Ve eski yaşam tarzlarını anlatınca...Bir yaşlı diyor ki

-Evlerimizde ışık yoktu...Gece gaz lambalarının ışığında oturduk...Eve gelen misafirlerle öyle bir muhabbet ortamı olurduki..Sohbet bambaşkaydı..
İçilen çayın tadı bile bambaşkaydı...Akraba ziyareti vardı...Eski zaman çok başkaydı çok diyorlar..

Pekala değişen zamanmı? Yoksa bizlermi?

Çokmu meşguluz? Birbirimize vakit ayıramıyoruz..

İşlerimiz hiç bitmiyormu? İşlerden kalan vakitte yapılan şey nedir?

İşlerimizden kalan vakitte yapılan herkez evine çekiliyor ya tv başında yada pc....

Yine eski bir büyük söylüyor..Yaklaşık 20-25 yıl öncesi diyebilirim...

-Apartmanda kimsenin evinde televizyon yoktu..Sadece falanca kişi almıştı..Ve akşamları onun evine televizyon izlemeye giderdi herkez..

Sorunlar böylemi başladı diyorum bazen...Sonra yavaş yavaş diğer komşularda aldı tv...Ve artık herkezin kendi evinde var ..Kimsenin birbirine gitmesine gerek yok..
Akşam olunca herkez kendi evine çekilip tv izleyebiliyor....Yada pc başında oturabiliyor..

Yanlış anlaşılmasın bu arada..Tv’yi suçlamıyorum..Yada diğer teknoloji aletlerini..

Ya biz bu teknoloji aletlerini gereğinden fazla hayatımıza soktuk, Yada kulanmasını bilmiyoruz...

Ama şuna inanıyorum...Tv geldi evdeki sohbet ortamı kalktı..Sadece akraba içi iletişimde değil..Aile içindede aynı bu durum..
Baba yorgun geliyor geçiyor tv başına...Çocuklar pc başında, annede gün boyu yorgun düşmüş zaten...

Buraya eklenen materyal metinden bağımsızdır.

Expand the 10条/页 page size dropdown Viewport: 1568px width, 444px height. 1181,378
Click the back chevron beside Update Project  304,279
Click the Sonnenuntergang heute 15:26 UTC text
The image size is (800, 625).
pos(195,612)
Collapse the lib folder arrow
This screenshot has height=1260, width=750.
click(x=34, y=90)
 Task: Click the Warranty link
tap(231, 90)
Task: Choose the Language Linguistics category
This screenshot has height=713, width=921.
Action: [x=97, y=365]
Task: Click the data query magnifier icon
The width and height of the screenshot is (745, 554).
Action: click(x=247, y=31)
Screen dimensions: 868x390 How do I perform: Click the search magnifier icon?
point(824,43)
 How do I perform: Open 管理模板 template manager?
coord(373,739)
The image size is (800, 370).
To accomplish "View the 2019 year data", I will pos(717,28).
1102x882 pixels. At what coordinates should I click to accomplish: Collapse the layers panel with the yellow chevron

Yani herkez kendi aleminde ..........

Tekrar soruyorum ...Değişen zamanmı? Yoksa bizlermi? Bundan sonrasına siz karar verin selam ve saygılarımla.Hacegan

Re: DEĞİŞEN ZAMAN MI? YOKSA BİZLER Mİ.....?

İletiTarih: Pzr Şub 05, 2012 8:36 pm
Almira
Değişen zaman değil biz, içi boş değişkenler olduk sadece. Değişim bizden bir çok değer aldı ve bir çok değerimiz de aşındı durduk yere.
Tarihini gizlemeye çalışan toplumların başına gelmesi en doğal felaket olan yozlaşma ve yok olma maalesef bizimde en büyük sorunumuz.
Hoşgörümüz azaldı.tahammülsüzleştik, içimizdeki sevgi gün geçtikçe ölüyo,değişim adı altında herşeyimizi kaybettik,tüm güzellikleride,kültürümüz,sağlığımız,ahlak,edep,tüm güzel olan herşey yavaş yavaş kayboluyor,eskiden ,sevgi saygı ,kültürel değerler,komşuluk,yardımseverlik,misafirperverlik vardı şimdi ise teknoloji
teknoloji; tamam olmalı ama değerlerimizide kaybbetmemeliyiz.....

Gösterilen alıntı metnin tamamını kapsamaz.